◆ Stated exercise
Write out the rows unchanged, starting at the line with "The width and height of the screenshot is (641, 516)." and ending with the line with "(x=296, y=96)", both included.

Raw rows
====

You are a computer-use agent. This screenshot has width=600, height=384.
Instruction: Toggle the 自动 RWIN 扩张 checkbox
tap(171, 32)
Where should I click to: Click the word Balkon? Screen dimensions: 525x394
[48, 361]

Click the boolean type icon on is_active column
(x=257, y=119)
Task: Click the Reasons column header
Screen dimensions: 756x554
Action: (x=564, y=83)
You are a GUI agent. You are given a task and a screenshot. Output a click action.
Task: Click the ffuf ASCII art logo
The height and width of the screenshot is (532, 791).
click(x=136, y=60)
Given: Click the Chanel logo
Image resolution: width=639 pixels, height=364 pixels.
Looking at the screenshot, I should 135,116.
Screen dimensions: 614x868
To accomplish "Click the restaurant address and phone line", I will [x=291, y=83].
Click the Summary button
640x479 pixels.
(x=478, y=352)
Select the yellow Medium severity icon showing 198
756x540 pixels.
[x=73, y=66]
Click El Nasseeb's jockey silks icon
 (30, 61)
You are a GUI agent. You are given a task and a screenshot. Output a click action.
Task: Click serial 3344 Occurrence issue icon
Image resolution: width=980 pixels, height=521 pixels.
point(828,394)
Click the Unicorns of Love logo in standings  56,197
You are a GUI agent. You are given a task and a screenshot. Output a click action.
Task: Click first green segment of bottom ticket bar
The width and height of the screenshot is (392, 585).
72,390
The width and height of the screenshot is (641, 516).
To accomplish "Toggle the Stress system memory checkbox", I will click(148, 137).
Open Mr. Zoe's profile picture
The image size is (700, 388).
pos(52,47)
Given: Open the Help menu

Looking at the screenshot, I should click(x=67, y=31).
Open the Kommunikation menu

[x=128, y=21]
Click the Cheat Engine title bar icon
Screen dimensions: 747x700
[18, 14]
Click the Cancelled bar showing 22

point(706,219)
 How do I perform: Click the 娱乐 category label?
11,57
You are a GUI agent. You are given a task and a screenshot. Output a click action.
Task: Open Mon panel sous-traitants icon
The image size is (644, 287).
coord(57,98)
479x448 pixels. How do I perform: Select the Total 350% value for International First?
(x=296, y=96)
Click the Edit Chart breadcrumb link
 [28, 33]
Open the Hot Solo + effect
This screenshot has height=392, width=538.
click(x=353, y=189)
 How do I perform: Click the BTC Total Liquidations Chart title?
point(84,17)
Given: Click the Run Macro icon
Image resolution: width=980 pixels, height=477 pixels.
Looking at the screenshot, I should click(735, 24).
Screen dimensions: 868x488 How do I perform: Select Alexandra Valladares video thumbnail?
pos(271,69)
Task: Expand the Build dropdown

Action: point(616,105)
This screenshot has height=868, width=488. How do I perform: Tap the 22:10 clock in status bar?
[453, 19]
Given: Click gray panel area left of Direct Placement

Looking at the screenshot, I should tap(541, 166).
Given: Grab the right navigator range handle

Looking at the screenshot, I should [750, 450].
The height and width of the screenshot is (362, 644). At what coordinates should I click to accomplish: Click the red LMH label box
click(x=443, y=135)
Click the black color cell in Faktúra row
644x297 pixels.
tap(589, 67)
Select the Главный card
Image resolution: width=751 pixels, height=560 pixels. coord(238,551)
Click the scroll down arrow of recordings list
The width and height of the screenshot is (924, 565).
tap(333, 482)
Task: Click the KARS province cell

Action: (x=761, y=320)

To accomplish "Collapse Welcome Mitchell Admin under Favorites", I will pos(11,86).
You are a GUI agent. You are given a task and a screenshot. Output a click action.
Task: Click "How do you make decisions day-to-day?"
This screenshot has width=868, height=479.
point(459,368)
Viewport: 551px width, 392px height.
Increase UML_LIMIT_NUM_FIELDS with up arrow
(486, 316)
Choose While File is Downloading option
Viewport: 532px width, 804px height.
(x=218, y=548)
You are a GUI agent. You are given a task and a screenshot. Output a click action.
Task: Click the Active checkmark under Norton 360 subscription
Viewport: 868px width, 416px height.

====

◆ Answer
The width and height of the screenshot is (641, 516).
To accomplish "Toggle the Stress system memory checkbox", I will click(148, 137).
Open Mr. Zoe's profile picture
The image size is (700, 388).
pos(52,47)
Given: Open the Help menu

Looking at the screenshot, I should click(x=67, y=31).
Open the Kommunikation menu

[x=128, y=21]
Click the Cheat Engine title bar icon
Screen dimensions: 747x700
[18, 14]
Click the Cancelled bar showing 22

point(706,219)
 How do I perform: Click the 娱乐 category label?
11,57
You are a GUI agent. You are given a task and a screenshot. Output a click action.
Task: Open Mon panel sous-traitants icon
The image size is (644, 287).
coord(57,98)
479x448 pixels. How do I perform: Select the Total 350% value for International First?
(x=296, y=96)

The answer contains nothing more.